What is being asked: Work out how many lines of the entries have the word "agent" in them. Respond with that number only.

(Beginning of Record excerpts)

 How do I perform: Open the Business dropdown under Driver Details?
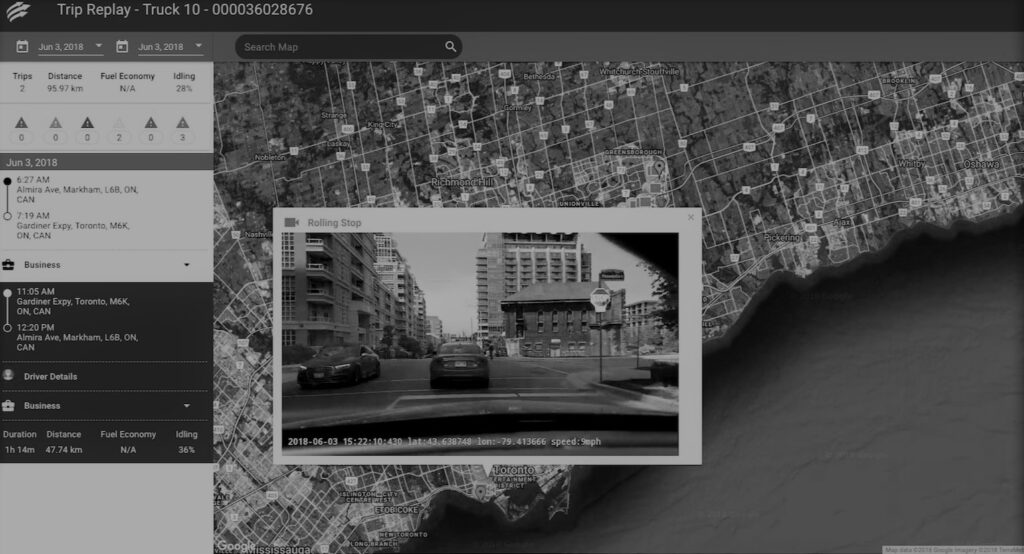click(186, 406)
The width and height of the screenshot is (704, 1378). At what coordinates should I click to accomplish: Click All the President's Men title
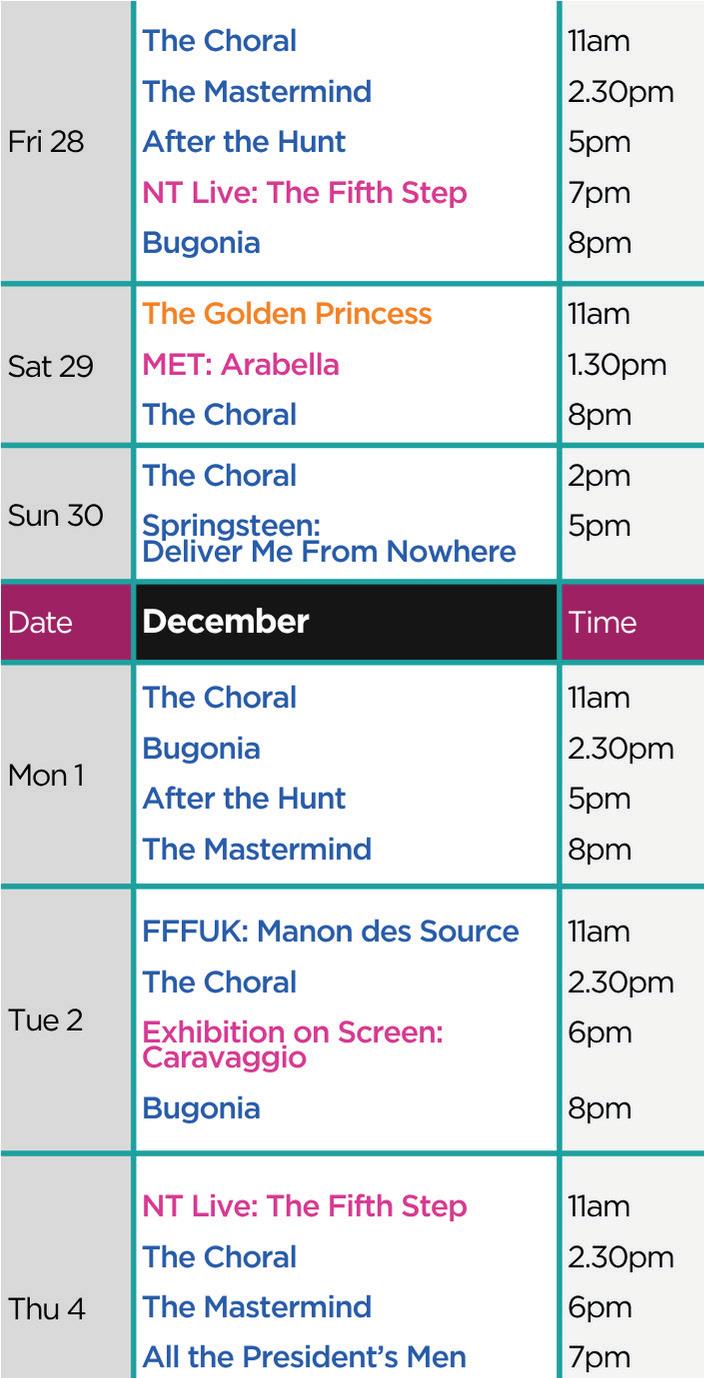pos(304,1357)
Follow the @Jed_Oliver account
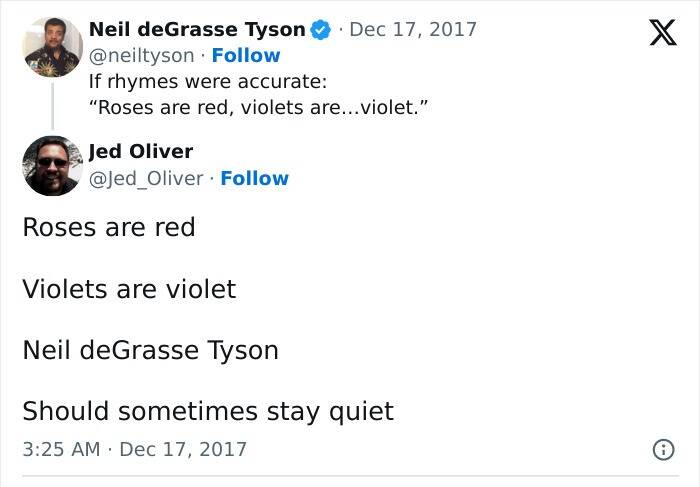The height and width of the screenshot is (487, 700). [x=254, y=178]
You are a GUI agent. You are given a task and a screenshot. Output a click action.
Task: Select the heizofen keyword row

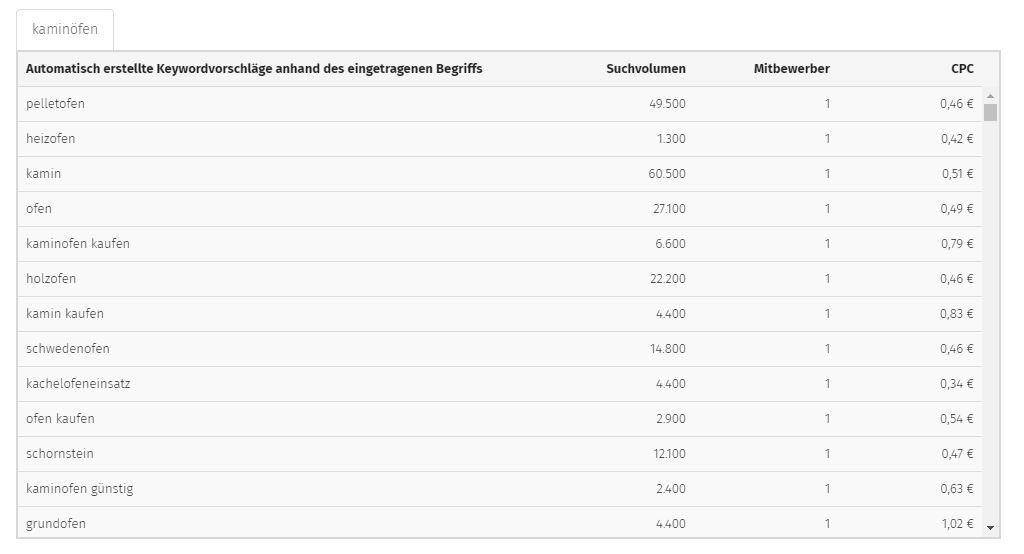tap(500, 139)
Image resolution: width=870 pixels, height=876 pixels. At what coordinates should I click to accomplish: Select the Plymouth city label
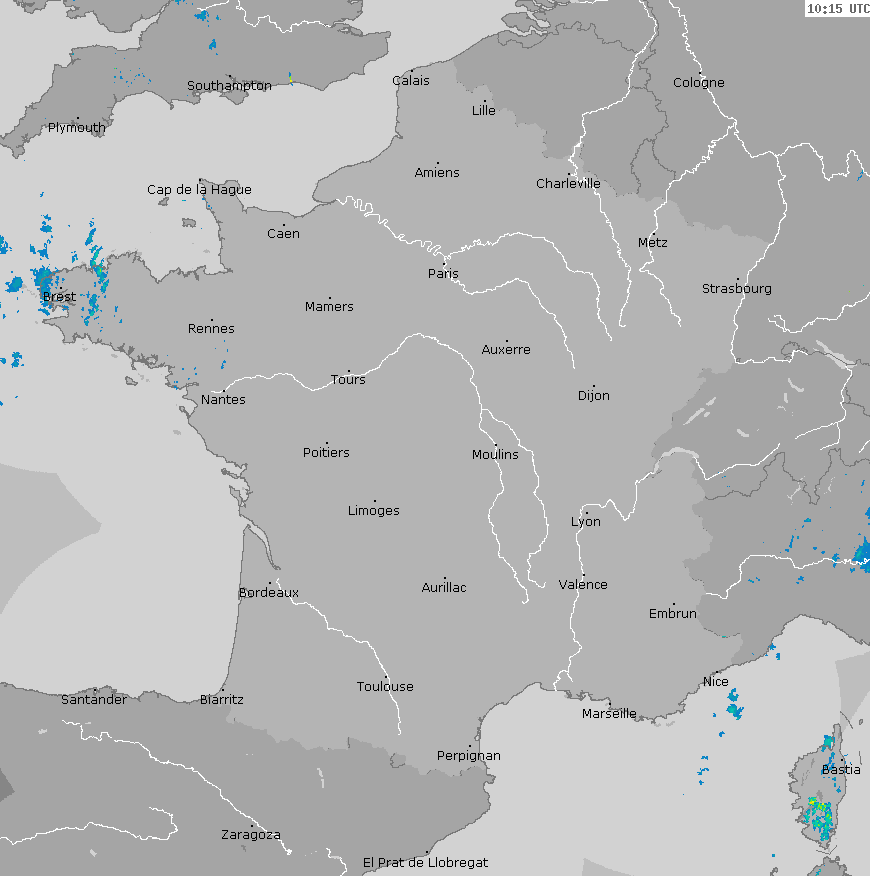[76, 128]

(End of Record excerpts)
(Beginning of Record excerpts)

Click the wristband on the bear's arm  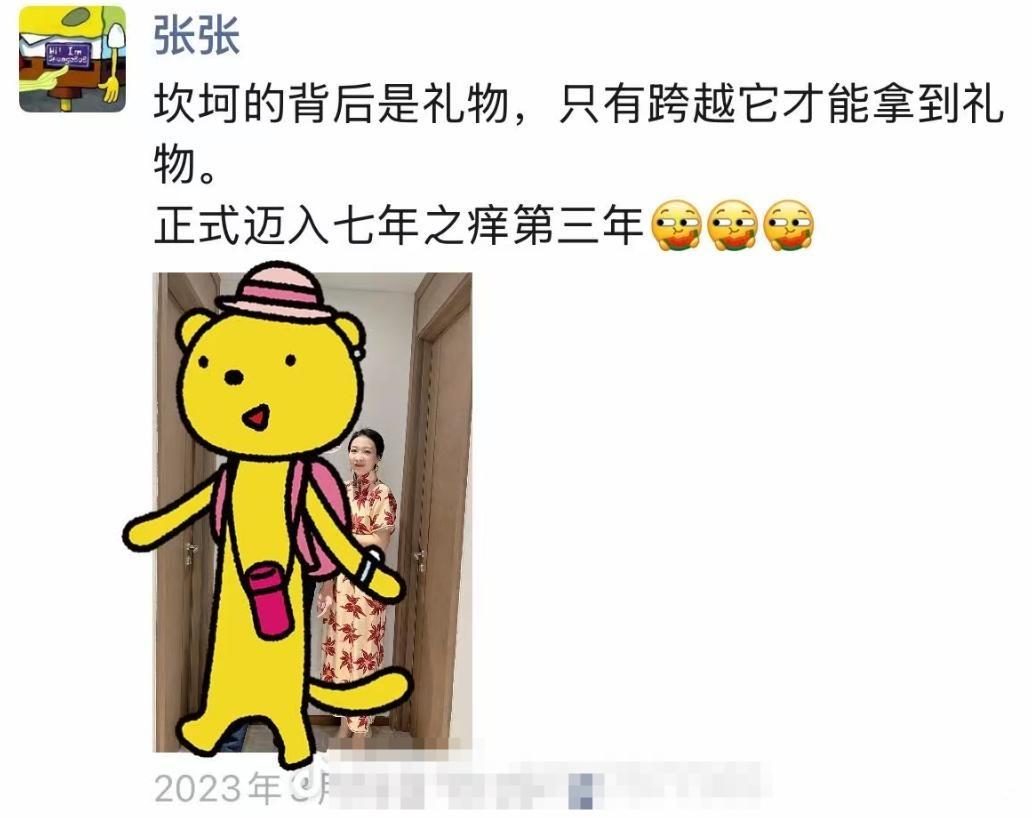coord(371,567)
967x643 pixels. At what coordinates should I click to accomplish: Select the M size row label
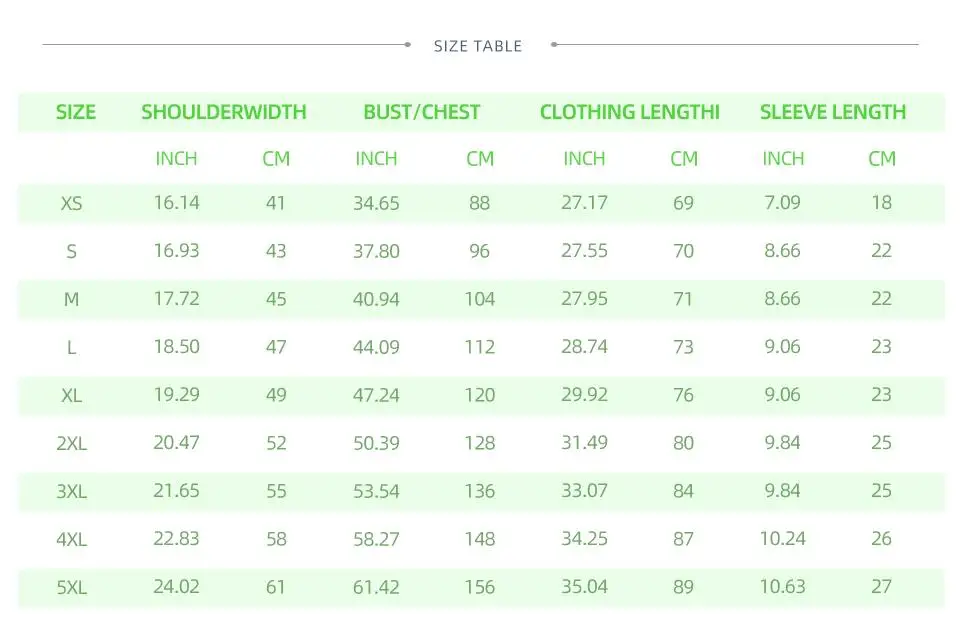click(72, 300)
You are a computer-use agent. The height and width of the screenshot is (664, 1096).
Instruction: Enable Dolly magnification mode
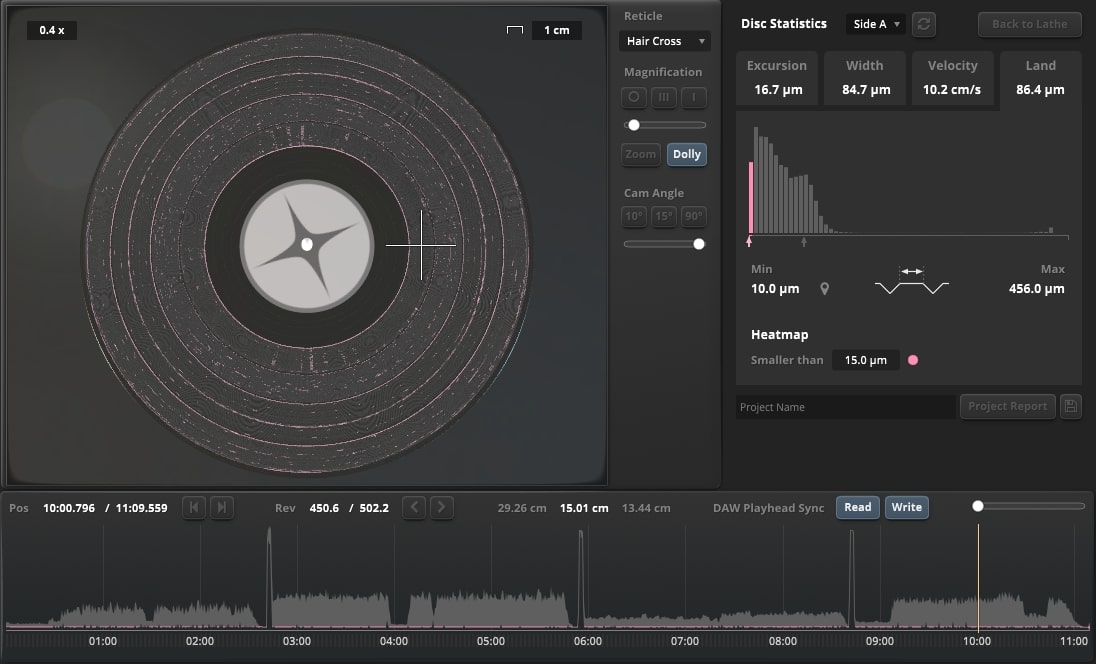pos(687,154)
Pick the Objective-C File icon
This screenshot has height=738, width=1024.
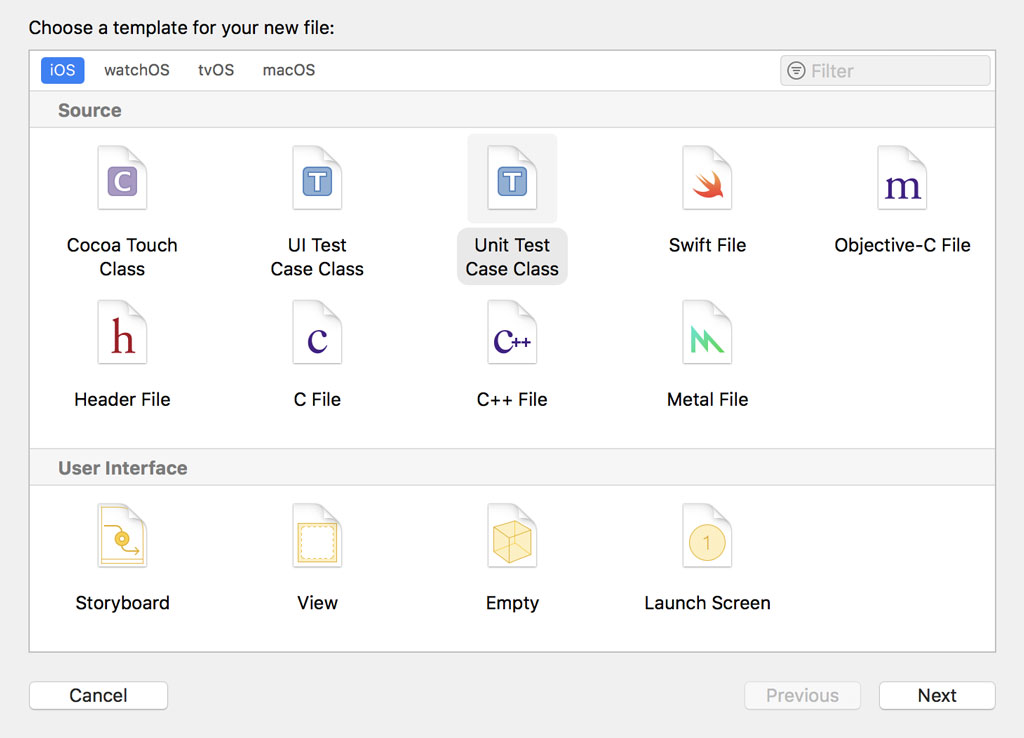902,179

(End of Record excerpts)

Answer space: 2